─── SUPPLIED MATERIAL ───

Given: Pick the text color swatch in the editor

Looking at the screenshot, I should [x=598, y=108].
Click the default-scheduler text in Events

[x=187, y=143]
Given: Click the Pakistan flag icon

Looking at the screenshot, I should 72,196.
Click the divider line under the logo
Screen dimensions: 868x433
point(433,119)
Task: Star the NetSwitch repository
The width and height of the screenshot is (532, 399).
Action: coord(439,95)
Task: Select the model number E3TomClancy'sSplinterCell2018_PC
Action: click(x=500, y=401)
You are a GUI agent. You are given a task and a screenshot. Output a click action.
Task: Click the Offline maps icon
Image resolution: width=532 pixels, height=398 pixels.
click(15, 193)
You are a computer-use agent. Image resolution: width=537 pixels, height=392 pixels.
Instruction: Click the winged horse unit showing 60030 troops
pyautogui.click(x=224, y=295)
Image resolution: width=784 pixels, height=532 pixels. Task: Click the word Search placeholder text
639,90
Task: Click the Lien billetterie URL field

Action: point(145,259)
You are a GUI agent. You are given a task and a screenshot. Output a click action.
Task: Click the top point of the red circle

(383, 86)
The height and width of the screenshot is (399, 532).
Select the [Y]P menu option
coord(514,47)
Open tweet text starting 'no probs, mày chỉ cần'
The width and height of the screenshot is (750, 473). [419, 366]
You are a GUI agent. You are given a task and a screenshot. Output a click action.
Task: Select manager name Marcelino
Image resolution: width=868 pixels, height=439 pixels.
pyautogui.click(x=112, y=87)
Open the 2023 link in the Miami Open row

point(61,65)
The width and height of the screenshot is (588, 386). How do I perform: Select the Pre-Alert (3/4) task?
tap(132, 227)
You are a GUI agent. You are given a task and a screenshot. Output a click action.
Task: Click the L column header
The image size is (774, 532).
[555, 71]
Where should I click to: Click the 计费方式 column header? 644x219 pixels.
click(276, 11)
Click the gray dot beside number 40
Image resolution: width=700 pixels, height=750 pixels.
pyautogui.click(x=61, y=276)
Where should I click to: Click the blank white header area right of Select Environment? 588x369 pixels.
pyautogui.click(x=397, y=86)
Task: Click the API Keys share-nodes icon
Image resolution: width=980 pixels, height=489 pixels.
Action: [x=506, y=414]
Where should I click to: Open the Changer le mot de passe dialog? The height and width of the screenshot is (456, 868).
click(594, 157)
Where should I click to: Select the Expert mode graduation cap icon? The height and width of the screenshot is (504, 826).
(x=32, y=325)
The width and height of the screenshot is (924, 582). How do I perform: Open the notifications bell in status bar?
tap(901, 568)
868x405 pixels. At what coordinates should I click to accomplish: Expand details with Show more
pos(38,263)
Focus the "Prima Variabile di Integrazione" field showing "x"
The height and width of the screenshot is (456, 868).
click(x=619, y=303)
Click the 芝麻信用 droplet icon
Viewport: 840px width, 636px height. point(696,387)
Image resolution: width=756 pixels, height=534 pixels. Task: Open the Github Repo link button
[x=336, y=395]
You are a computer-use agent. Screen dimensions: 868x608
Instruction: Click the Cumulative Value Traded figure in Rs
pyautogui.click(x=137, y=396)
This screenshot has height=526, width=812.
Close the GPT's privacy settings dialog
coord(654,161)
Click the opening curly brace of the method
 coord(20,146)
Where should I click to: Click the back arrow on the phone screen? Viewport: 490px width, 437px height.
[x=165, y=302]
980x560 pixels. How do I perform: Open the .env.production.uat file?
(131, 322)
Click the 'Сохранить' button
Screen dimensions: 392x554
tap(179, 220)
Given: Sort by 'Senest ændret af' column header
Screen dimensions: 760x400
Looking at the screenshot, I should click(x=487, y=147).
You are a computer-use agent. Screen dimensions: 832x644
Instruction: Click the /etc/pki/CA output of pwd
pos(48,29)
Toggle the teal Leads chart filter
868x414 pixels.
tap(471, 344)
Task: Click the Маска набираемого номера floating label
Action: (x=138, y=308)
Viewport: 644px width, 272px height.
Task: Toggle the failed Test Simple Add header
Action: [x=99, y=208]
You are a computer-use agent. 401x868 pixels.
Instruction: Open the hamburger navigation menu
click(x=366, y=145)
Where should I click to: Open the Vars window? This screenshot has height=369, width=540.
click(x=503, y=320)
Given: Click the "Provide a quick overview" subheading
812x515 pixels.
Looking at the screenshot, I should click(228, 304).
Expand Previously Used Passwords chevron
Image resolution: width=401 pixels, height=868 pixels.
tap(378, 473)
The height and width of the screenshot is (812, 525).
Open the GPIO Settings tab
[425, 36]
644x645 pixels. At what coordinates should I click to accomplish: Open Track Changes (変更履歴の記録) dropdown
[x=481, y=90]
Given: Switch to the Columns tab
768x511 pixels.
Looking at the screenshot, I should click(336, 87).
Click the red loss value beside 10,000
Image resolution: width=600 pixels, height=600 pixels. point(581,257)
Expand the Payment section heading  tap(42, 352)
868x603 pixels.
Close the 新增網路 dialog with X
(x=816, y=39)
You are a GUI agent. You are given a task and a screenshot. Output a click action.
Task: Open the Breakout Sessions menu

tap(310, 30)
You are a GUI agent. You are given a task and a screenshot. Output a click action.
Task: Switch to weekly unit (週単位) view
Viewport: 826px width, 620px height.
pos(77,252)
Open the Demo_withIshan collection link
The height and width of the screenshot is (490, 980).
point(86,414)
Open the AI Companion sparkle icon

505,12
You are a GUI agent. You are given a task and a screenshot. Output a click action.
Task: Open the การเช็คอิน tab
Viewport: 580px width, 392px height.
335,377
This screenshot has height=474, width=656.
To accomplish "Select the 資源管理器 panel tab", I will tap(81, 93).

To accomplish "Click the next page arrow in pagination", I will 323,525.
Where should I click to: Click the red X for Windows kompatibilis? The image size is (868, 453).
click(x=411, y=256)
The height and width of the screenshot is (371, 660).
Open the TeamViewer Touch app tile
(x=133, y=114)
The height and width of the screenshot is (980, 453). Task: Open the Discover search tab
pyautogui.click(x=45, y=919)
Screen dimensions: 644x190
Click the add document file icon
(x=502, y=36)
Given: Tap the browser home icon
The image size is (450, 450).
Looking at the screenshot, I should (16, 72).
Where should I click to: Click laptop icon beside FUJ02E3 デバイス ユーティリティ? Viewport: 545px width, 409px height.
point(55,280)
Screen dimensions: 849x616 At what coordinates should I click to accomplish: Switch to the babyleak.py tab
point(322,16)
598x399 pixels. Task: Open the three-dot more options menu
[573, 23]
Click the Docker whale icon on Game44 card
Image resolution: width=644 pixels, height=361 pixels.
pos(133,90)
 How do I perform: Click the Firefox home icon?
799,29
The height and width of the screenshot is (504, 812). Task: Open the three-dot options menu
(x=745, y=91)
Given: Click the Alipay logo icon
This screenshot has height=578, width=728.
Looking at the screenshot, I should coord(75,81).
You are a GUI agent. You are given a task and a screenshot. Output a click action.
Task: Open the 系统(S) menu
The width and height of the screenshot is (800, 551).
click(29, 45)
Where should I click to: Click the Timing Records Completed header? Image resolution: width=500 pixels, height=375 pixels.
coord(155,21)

───

HOW TO COMPLETE THIS TASK: Check each line of the records above, and copy those that hold the word "computer".

RESPONSE FOR THIS EXERCISE:
You are a computer-use agent. Image resolution: width=537 pixels, height=392 pixels.
You are a computer-use agent. Screen dimensions: 868x608
You are a computer-use agent. Screen dimensions: 832x644
You are a computer-use agent. 401x868 pixels.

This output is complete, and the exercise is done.